Human beings live in a world of objective reality, with laws that no legislature can repeal and no court can review. Within that world, we choose goals, prioritize them, and select tactics by which to pursue them. Sometimes we succeed; other times, we fail, or encounter costs beyond what we're willing to pay. Some successes are transient, and some failures will yield to fresh tactics or renewed effort.
To pursue a goal involves both costs and gains, neither of which is perfectly foreseen. All of us try to minimize the costs, while securing as close as possible to 100% of the gains for our own satisfaction. (This includes satisfactions from distributing some of the gains as largesse.)
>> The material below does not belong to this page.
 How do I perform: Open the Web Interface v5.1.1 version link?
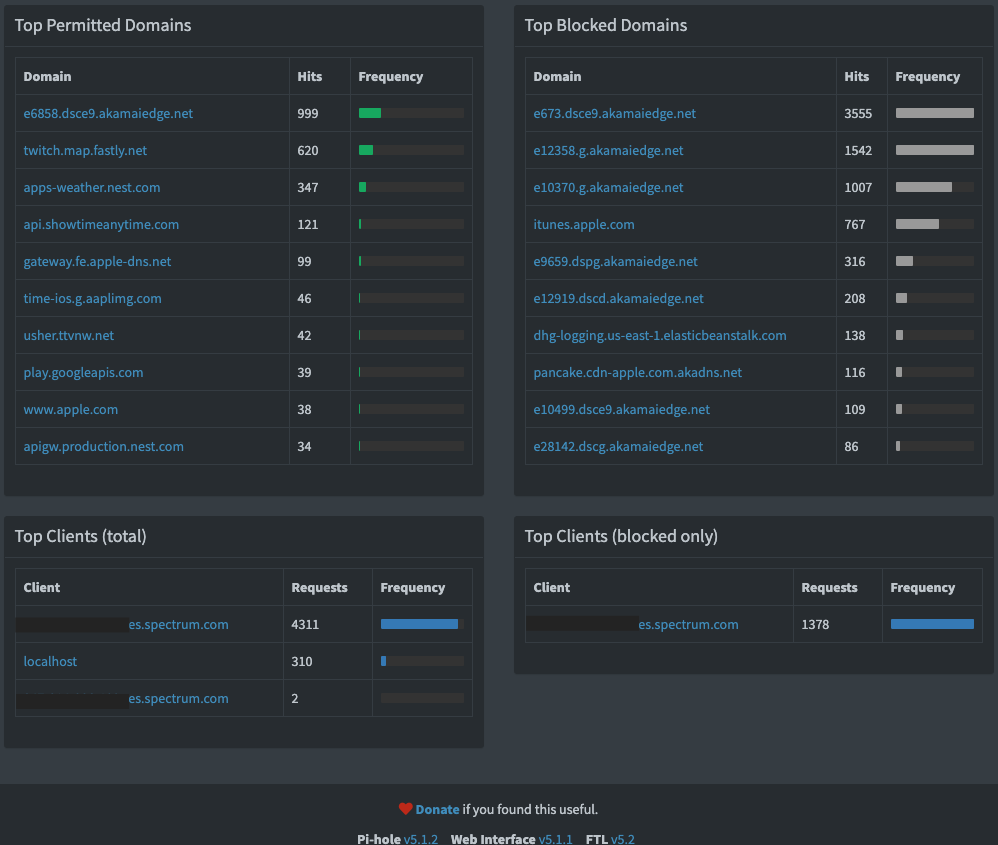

One way to evade costs is to shift them to another's shoulders. One way to increase gain is to expropriate others who may legitimately claim a share of the prize. He who does these things consciously is a parasite, a thief, or both. He who does these things unconsciously, or under a blanket of rationalization is...?
In my view, a mature individual is one who accepts reality for what it is, rather than what he wants it to be. Moreover, he accepts that the consequences of his actions are properly his to bear. When he fails, he doesn't try to displace his failure onto the backs of others, or to denigrate or destroy the successes of others. When he succeeds, he allows others their due, according to what was previously agreed. In all cases, he pays whatever costs he's incurred -- and the less he complains about it, the more we all think of him.
The immature individual is a whiner or a thief, and sometimes both. (Not all thieves are immature; some steal with full consciousness of what they do and what it might cost them. That doesn't make them admirable, but the distinction is in their favor.) When he loses, he cries for a change in the rules. When he wins, he claims credit that wasn't his, or gains that were promised to others. He never willingly accepts the costs he's incurred. Those who must endure him seldom like him, even those no more mature than he.
The virtues that accompany maturity are those that follow the acceptance of reality and consequences: prudence, humility, generosity in victory and graciousness in defeat. These things confer stature. They mark a man as a pillar, whose strength may be counted on in difficult times. They mark a woman as a rock, who will protect what is dear to her despite any and all opposition. (I find women to be the more conservative sex. Native female conservatism -- maintenance of values, continuation of traditions, and insistence on male decency -- is the basis for all the just societies known to history.)
Compare this template to the people you find to be mature or immature by your own lights. Does it fit? I'd like to hear.